Assignment: This exercise calls for the records to be repeated in full, exactly as written.

[Entries taken from a collection]
────────────────────────────────────────

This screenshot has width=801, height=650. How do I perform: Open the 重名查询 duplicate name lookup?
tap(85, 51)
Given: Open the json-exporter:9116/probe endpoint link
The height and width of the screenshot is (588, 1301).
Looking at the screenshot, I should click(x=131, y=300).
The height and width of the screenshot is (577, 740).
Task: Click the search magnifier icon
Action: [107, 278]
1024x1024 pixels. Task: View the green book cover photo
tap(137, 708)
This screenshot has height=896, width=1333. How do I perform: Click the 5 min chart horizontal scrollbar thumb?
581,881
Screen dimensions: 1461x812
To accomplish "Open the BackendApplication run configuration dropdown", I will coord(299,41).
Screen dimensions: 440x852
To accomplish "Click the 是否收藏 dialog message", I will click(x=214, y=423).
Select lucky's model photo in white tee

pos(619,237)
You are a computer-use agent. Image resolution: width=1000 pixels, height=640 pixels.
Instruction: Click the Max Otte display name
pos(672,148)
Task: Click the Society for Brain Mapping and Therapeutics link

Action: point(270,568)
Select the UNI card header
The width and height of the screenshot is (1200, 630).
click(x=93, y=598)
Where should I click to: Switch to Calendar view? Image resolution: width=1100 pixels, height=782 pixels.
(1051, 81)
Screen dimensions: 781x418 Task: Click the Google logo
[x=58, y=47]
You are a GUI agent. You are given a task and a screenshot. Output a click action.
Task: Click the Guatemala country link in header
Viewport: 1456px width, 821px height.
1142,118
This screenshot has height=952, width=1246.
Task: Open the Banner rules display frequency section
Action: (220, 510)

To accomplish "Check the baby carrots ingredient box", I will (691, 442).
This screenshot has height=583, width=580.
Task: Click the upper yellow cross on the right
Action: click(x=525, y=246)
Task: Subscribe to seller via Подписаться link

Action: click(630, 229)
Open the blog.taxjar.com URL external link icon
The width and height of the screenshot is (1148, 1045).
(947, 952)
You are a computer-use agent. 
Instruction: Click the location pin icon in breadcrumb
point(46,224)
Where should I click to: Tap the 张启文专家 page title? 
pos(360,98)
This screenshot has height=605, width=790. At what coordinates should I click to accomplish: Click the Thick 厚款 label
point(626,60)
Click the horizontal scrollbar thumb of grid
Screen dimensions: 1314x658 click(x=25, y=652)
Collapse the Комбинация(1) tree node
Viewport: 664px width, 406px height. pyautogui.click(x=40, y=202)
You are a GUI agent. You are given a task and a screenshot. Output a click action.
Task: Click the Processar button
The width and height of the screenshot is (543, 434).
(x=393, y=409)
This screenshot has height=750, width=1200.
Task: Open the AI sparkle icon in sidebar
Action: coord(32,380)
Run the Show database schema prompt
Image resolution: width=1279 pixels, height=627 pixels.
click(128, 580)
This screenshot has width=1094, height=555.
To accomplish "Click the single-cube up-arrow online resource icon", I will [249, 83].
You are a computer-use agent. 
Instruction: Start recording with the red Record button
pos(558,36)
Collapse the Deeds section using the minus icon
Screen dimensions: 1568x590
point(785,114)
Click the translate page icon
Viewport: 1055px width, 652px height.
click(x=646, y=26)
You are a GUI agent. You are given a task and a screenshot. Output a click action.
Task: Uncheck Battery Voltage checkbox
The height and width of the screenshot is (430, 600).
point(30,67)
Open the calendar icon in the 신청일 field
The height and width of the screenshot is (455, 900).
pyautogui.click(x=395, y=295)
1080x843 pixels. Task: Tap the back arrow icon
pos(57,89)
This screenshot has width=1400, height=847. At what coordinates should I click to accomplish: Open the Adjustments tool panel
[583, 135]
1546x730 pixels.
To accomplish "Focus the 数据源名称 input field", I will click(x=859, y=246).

────────────────────────────────────────

Your response:
This screenshot has width=801, height=650. How do I perform: Open the 重名查询 duplicate name lookup?
tap(85, 51)
Given: Open the json-exporter:9116/probe endpoint link
The height and width of the screenshot is (588, 1301).
Looking at the screenshot, I should click(x=131, y=300).
The height and width of the screenshot is (577, 740).
Task: Click the search magnifier icon
Action: [107, 278]
1024x1024 pixels. Task: View the green book cover photo
tap(137, 708)
This screenshot has height=896, width=1333. How do I perform: Click the 5 min chart horizontal scrollbar thumb?
581,881
Screen dimensions: 1461x812
To accomplish "Open the BackendApplication run configuration dropdown", I will coord(299,41).
Screen dimensions: 440x852
To accomplish "Click the 是否收藏 dialog message", I will click(x=214, y=423).
Select lucky's model photo in white tee

pos(619,237)
You are a computer-use agent. Image resolution: width=1000 pixels, height=640 pixels.
Instruction: Click the Max Otte display name
pos(672,148)
Task: Click the Society for Brain Mapping and Therapeutics link

Action: point(270,568)
Select the UNI card header
The width and height of the screenshot is (1200, 630).
click(x=93, y=598)
Where should I click to: Switch to Calendar view? Image resolution: width=1100 pixels, height=782 pixels.
(1051, 81)
Screen dimensions: 781x418 Task: Click the Google logo
[x=58, y=47]
You are a GUI agent. You are given a task and a screenshot. Output a click action.
Task: Click the Guatemala country link in header
Viewport: 1456px width, 821px height.
1142,118
This screenshot has height=952, width=1246.
Task: Open the Banner rules display frequency section
Action: (220, 510)

To accomplish "Check the baby carrots ingredient box", I will (691, 442).
This screenshot has height=583, width=580.
Task: Click the upper yellow cross on the right
Action: click(x=525, y=246)
Task: Subscribe to seller via Подписаться link

Action: click(630, 229)
Open the blog.taxjar.com URL external link icon
The width and height of the screenshot is (1148, 1045).
(947, 952)
You are a computer-use agent. 
Instruction: Click the location pin icon in breadcrumb
point(46,224)
Where should I click to: Tap the 张启文专家 page title? 
pos(360,98)
This screenshot has height=605, width=790. At what coordinates should I click to accomplish: Click the Thick 厚款 label
point(626,60)
Click the horizontal scrollbar thumb of grid
Screen dimensions: 1314x658 click(x=25, y=652)
Collapse the Комбинация(1) tree node
Viewport: 664px width, 406px height. pyautogui.click(x=40, y=202)
You are a GUI agent. You are given a task and a screenshot. Output a click action.
Task: Click the Processar button
The width and height of the screenshot is (543, 434).
(x=393, y=409)
This screenshot has height=750, width=1200.
Task: Open the AI sparkle icon in sidebar
Action: coord(32,380)
Run the Show database schema prompt
Image resolution: width=1279 pixels, height=627 pixels.
click(128, 580)
This screenshot has width=1094, height=555.
To accomplish "Click the single-cube up-arrow online resource icon", I will [249, 83].
You are a computer-use agent. 
Instruction: Start recording with the red Record button
pos(558,36)
Collapse the Deeds section using the minus icon
Screen dimensions: 1568x590
point(785,114)
Click the translate page icon
Viewport: 1055px width, 652px height.
click(x=646, y=26)
You are a GUI agent. You are given a task and a screenshot. Output a click action.
Task: Uncheck Battery Voltage checkbox
The height and width of the screenshot is (430, 600).
point(30,67)
Open the calendar icon in the 신청일 field
The height and width of the screenshot is (455, 900).
pyautogui.click(x=395, y=295)
1080x843 pixels. Task: Tap the back arrow icon
pos(57,89)
This screenshot has width=1400, height=847. At what coordinates should I click to accomplish: Open the Adjustments tool panel
[583, 135]
1546x730 pixels.
To accomplish "Focus the 数据源名称 input field", I will click(x=859, y=246).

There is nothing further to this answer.